** ЧТО НУЖНО СДЕЛАТЬ **
Выпишите из текста о Чехове без изменений фрагмент, который начинается со слов, содержащих «М. Алданов. Предисловие», и заканчивается словами «ldn-knigi.narod.ru (ldn-knigi.russiantext.com).».

М. Алданов. Предисловие к книге Ивана Бунина "О Чехове"
----------------------------------------------------------
OCR - Nina & Leon Dotan (03.2003) ldnleon@yandex.ru
ldn-knigi.narod.ru (ldn-knigi.russiantext.com).
----------------------------------------------------------
И. А. Бунин. О Чехове. Издательство имени Чехова, Нью-Йорк, 1955.
В их пути к славе было немало общего. Литературная судьба обоих была
на редкость счастлива.
Чехов был внуком крепостного крестьянина, родился в бедности, в глухой
провинции, в мало образованной семье. Это могло предвещать трудную,
медленную дорогу к успеху. Вышло как раз обратное. Тяжело жилось лишь в
первые годы. Скоро открылись перед ним лучшие журналы России. Ему еще не
было двадцати восьми лет, когда была поставлена его театральная пьеса
"Иванов". В том же возрасте он получил Пушкинскую премию; сорока лет отроду
стал академиком. Литературный заработок дал ему возможность очень недурно
жить, содержать большую семью, купить имение, потом дачу в Крыму,
путешествовать по Европе и Азии, подолгу жить в Ницце. Маркс приобрел
собрание его сочинений за семьдесят пять тысяч золотых рублей. В западной
Европе почти не было - да и теперь почти нет - писателей, которые проделали
бы столь блестящую карьеру. Перед кем, например, из французских писателей
так рано открывался доступ в Академию, в Comedie Francaise, кому из них
издатели платили такие деньги?

** СВЕДЕНИЯ **

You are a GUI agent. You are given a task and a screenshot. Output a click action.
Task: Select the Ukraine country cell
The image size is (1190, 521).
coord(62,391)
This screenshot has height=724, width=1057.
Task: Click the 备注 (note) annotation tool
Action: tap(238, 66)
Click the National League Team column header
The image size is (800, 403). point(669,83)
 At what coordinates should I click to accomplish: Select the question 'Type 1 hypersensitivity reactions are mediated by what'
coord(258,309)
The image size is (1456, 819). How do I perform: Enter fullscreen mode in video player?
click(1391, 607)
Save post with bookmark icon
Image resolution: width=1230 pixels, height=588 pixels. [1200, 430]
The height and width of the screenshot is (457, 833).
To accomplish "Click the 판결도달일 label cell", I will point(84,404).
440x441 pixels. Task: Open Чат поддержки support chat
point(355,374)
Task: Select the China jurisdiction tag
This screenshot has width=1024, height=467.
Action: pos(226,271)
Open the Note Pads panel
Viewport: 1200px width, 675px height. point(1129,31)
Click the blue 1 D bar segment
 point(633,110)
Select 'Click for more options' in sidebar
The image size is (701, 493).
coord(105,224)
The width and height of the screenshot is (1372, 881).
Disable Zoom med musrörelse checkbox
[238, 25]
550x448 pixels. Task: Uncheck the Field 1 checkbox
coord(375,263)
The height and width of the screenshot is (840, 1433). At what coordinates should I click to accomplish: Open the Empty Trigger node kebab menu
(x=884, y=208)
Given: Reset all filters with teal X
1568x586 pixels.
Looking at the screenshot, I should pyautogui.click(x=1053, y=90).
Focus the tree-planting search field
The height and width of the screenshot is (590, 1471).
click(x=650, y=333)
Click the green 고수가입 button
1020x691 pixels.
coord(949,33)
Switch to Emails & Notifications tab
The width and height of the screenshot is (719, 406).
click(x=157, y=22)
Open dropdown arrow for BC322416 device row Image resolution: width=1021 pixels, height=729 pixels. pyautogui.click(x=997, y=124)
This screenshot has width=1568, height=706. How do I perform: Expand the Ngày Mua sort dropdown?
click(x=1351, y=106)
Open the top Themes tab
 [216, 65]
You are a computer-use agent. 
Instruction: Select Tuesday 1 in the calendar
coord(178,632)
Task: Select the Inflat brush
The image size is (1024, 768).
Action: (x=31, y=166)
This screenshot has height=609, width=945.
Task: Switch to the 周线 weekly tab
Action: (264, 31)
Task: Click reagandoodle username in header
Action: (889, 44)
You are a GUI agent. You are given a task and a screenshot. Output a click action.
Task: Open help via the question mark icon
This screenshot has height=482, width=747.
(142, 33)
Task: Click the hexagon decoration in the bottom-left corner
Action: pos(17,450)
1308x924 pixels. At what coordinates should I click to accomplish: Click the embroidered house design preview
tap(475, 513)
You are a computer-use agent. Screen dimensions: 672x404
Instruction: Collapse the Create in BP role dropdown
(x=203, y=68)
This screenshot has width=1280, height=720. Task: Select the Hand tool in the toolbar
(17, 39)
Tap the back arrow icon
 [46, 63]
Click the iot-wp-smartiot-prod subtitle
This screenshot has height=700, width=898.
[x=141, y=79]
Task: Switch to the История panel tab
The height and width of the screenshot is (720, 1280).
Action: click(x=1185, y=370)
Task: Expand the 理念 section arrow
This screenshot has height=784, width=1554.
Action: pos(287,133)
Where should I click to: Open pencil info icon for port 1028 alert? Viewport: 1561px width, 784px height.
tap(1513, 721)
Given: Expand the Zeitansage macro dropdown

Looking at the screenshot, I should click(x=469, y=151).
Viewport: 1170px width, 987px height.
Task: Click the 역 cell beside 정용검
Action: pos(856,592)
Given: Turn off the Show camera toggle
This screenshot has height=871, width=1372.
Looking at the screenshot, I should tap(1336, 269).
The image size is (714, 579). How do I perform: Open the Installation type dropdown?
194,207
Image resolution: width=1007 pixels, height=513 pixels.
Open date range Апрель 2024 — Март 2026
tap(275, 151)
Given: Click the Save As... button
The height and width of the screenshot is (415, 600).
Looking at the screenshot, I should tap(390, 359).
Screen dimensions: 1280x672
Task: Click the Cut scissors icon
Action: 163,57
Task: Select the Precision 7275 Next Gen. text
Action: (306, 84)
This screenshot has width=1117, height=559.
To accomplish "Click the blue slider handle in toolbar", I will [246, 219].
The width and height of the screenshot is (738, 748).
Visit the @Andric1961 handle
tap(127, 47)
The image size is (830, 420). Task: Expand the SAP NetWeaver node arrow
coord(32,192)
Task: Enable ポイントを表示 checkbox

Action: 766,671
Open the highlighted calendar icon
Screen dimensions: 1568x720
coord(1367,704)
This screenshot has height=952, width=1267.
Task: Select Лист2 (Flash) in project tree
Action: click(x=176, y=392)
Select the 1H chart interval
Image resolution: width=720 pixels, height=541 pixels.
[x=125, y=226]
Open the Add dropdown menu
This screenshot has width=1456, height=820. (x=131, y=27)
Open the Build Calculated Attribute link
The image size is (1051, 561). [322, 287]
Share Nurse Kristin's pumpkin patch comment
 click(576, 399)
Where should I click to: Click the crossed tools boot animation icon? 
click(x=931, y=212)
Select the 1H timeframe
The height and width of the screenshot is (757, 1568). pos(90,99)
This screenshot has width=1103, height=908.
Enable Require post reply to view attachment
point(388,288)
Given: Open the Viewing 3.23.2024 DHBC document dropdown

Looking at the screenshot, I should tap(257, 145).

** ОТВЕТ **
М. Алданов. Предисловие к книге Ивана Бунина "О Чехове"
----------------------------------------------------------
OCR - Nina & Leon Dotan (03.2003) ldnleon@yandex.ru
ldn-knigi.narod.ru (ldn-knigi.russiantext.com).